La France a passé 10 ans “d’abord à reprocher (à l’Allemagne) de ne pas dépenser assez pour la défense, de ne pas avoir de vision stratégique ou géopolitique, et ensuite de lui reprocher de rester coincée dans la politique d’austérité et de ne pas dépenser d’argent”, a-t-il souligné.

C’est « exactement ce dont nous nous plaignons aujourd’hui », a ajouté Robinet-Borgomano.

Berlin “investit davantage pour stimuler la croissance et la demande intérieure, elle assume un rôle de leader et construit la défense européenne” avec de nouvelles dépenses massives suite à l’assaut de la Russie contre l’Ukraine.

Le scandale des subventions énergétiques a été balayé sous le tapis avec un accord sur une « feuille de route » sur les prix de l’énergie lors du sommet européen de la semaine dernière.

La France a également rejeté les demandes de l’Allemagne de construire un nouveau gazoduc terrestre – connu sous le nom de MidCat – des terminaux d’importation en Espagne et au Portugal aux réseaux européens.

Au lieu de cela, Macron a annoncé la semaine dernière un pipeline sous-marin de Barcelone à Marseille, sans calendrier d’achèvement ni détails de son financement.

Pendant ce temps, en défense – un domaine où la France et l’Allemagne se sont efforcées de faire preuve d’unité – les différences ont également été forcées à la surface.

Paris est resté en dehors d’un plan dirigé par l’Allemagne pour un bouclier antimissile s’étendant sur une grande partie de l’Europe, qui a jusqu’à présent amené 14 pays dont la Grande-Bretagne, la Belgique et les Pays-Bas à bord.

Un conseiller de Macron a déclaré que la France craignait un « redémarrage de la course aux armements en Europe » et s’en tiendrait à ses propres systèmes de défense aérienne.

L’analyste Robinet-Borgomano a suggéré que Paris était en fait ennuyé que le bouclier utilise des équipements de fabrication américaine et israélienne plutôt qu’une alternative franco-italienne.
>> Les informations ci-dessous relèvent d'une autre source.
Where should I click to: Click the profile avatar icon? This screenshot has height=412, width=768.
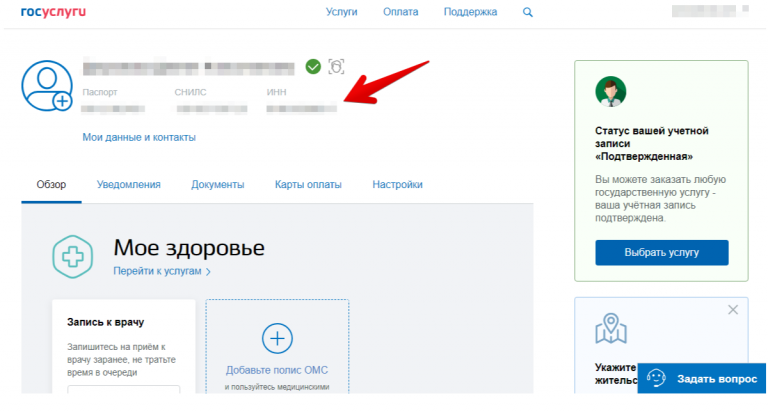tap(47, 85)
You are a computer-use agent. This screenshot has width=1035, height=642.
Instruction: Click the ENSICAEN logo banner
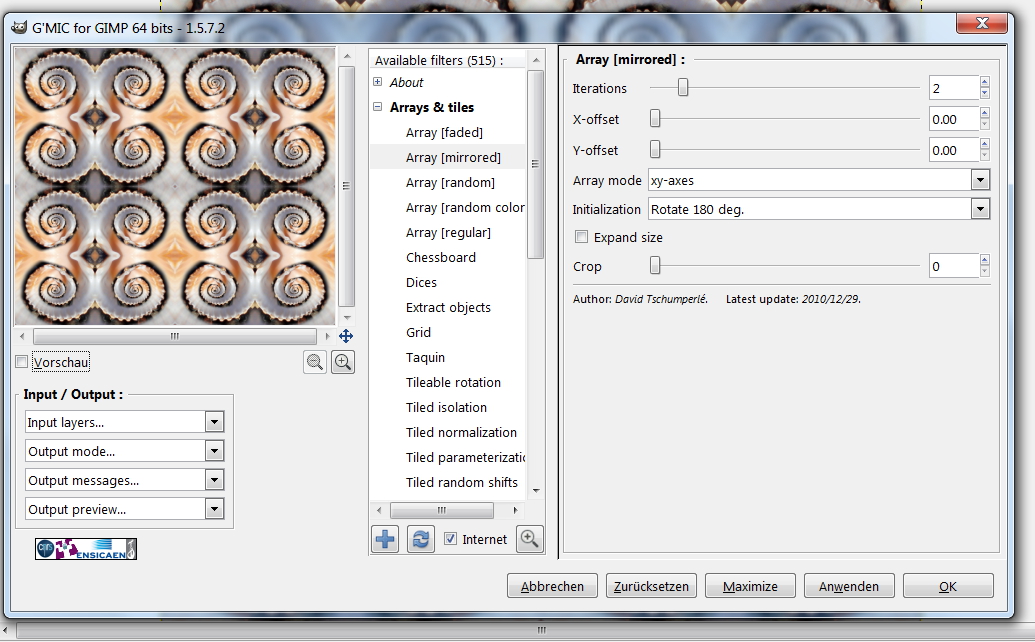[x=86, y=549]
La France “aurait dû pousser à l’interopérabilité des systèmes pour assurer la souveraineté européenne, on voit qu’il s’agit de concourir pour le leadership de la défense européenne”, a-t-il dit.

Un problème encore plus épineux est le projet de développement d’un avion de combat germano-français-espagnol de nouvelle génération connu sous le nom de Future Combat Air System (FCAS).

Les contrats pour la prochaine phase de développement de l’avion, censé remplacer les flottes existantes de Rafale français et d’Eurofighter allemands et espagnols d’ici 2040, n’ont pas encore été signés.

“Il y a un accord politique, mais il est bloqué au niveau des entreprises”, a déclaré un haut responsable français.

Le constructeur français Dassault “a peur de perdre sa position sur le marché” s’il est contraint de travailler avec son concurrent Airbus, ont-ils ajouté.